A sua vida será marcada por quatro virtudes fundamentais: a piedade, a caridade, a humildade e a inquietude pela paz. Tornou-se uma mulher de grande piedade conservando em sua vida a prática da oração e a meditação da Palavra de Deus. Buscou sempre a reconciliação e a paz entre as pessoas, as famílias e até entre nações.

D. Isabel costumava dizer “Deus tornou-me Rainha para me dar meios de fazer esmolas.” Sempre que saía do Paço era seguida por pobres e andrajosos a quem sempre ajudava.
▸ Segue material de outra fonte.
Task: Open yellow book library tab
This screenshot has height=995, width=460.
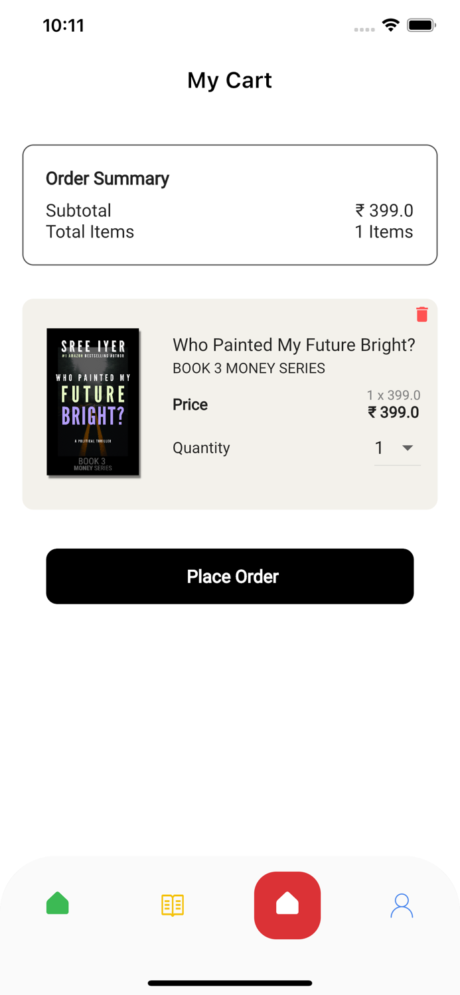Action: (173, 905)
Após a morte de seu marido, entregou-se inteiramente às obras assistenciais que havia fundado, não podendo vestir o hábito das clarissas e professar os votos no mosteiro que ela mesma havia fundado, fez-se terciária franciscana, após ter deposto a coroa real no Santuário de Santiago de Compostela e haver dado seus bens pessoais aos necessitados. Fixou residência em Coimbra, junto ao convento de Santa Clara, nos Paços de Santa Ana, de que faria doação ao convento.
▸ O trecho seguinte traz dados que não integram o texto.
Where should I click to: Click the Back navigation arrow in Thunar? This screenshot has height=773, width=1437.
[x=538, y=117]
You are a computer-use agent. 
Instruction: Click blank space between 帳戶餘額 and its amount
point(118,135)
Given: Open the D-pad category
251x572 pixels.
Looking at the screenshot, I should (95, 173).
Mandou edificar o hospital de Coimbra junto à sua residência, o de Santarém e o de Leiria para receber enjeitados.

Viveu uma profunda caridade sendo sempre sensível às necessidades dos pobres e excluídos. Viveu o resto da vida em pobreza voluntária, dedicada aos exercícios de piedade e de mortificações.

Isabel faleceu a 4 de Julho de 1336, deixando em testamento grandes legados a hospitais e conventos.
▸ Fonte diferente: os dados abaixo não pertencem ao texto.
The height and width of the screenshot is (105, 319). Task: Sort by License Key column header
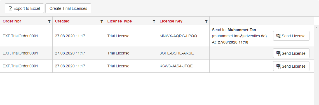[171, 21]
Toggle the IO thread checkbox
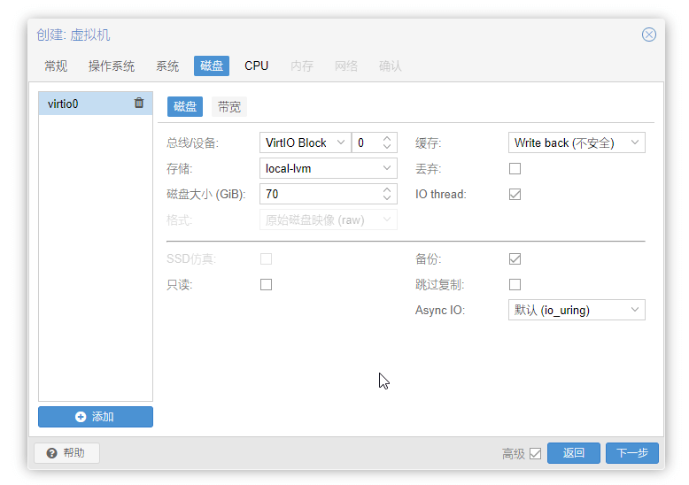 pos(515,194)
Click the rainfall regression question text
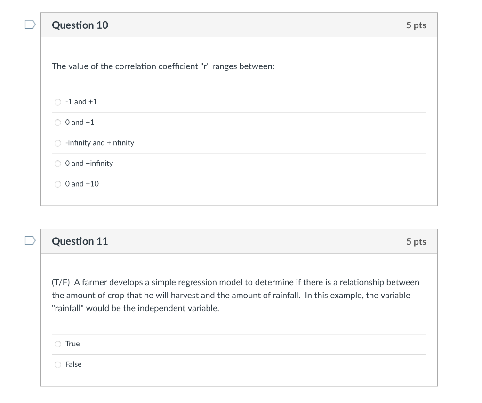482x403 pixels. click(235, 295)
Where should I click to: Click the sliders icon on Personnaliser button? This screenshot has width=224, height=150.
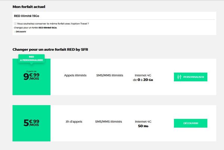[180, 77]
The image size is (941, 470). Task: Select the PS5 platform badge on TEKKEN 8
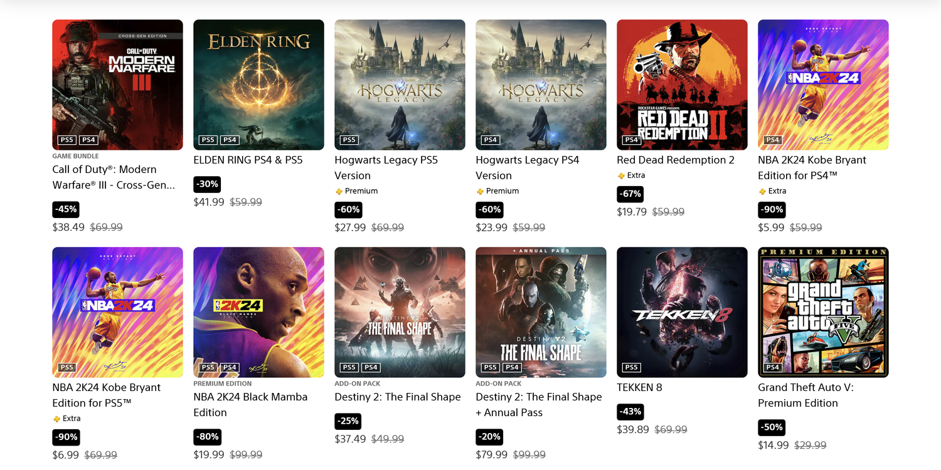pyautogui.click(x=631, y=367)
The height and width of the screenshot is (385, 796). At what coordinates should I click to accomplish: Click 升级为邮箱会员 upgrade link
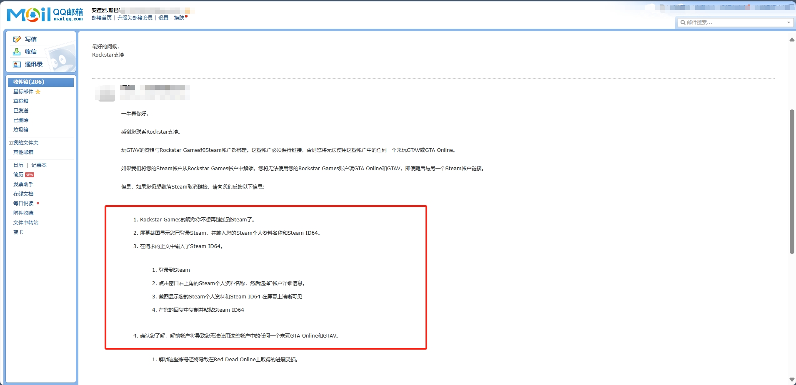[x=135, y=18]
O povo criou à sua volta uma lenda de santidade, atribuindo-lhe diversos milagres e a santa foi canonizada em 1625.

Foram-lhe atribuídos muitos milagres, como a cura da sua dama de companhia e de diversos leprosos. Diz-se também que fez com que uma pobre criança cega começasse a ver e que curou numa só noite os graves ferimentos de um criado. No entanto o mais conhecido é o milagre das rosas.

Reza a lenda que, durante o cerco de Lisboa, D. Isabel estava a distribuir moedas de prata para socorrer os necessitados da zona de Alvalade, quando o marido apareceu. O Rei perguntou-lhe: “O que levais aí, Senhora?” Ao que ela, com receio de desgostar a D. Dinis, e, como que inspirada pelo céu respondeu:

São rosas senhor....” E, abrindo o manto, perante o olhar atónito do Rei, não se viram moedas, mas sim rosas encarnadas e frescas.

Por ordem do Bispo D. Afonso de Castelo Branco abriu-se o túmulo real, verificando-se que o corpo da saudosa Rainha estava incorrupto. A sua canonização pelo Papa Urbano III teve lugar em 1625. Quando esta notícia chegou à cidade realizaram-se grandes festejos que se prolongam até aos nossos dias.

Rainha Santa Isabel

Filha do rei D. Pedro II de Aragão e da rainha D. Constança. Pensa-se que tenha nascido em princípios de 1270. Em Barcelona? Não sabemos ao certo.

Casou-se em 1282 com D. Dinis, rei de Portugal. Neta de Jaime I o Conquistador, bisneta de Frederico II da Alemanha, deles herdou a energia tenaz e a força de alma. Mas caracterizava-se principalmente pela bondade imensa e pelo espírito equilibrado e justo de Santa Isabel da Hungria, sua parente próxima. Era mulher cheia de doçura e de bondade. Gostava da vida interior e do trabalho silencioso, jejuava dias sem conta ao longo do ano, comovia-se com os que erravam, rezava pelo Livro de Horas, cosia e fazia bordados na companhia das damas e distribuía esmolas aos necessitados.

Aos 20 anos foi mãe de D. Afonso IV, o Bravo, que foi a sua cruz. Caso único na 1ª dinastia portuguesa, a vida deste homem foi pura e nisto se vê influência de sua mãe.

Era discreta esta jovem rainha que obrigava o filho a obedecer ao pai (ele era o rei), que fingia ignorar as andanças do rei e que criava os seus filhos ilegítimos. Na política peninsular de então, o seu poder moderador fez-se sentir profundamente. Serviu de juiz nas rixas entre D. Dinis, seu irmão e seu turbulento filho.

Após a morte de D. Dinis, vestiu o hábito de Santa Clara. Construiu mosteiros e hospitais. Morreu em Estremoz a 4 de Julho de 1336. Foi canonizada a 25 de Maio de 1625 pelo papa Urbano VIII. Portugal venera-a com a antonomásia de Rainha Santa.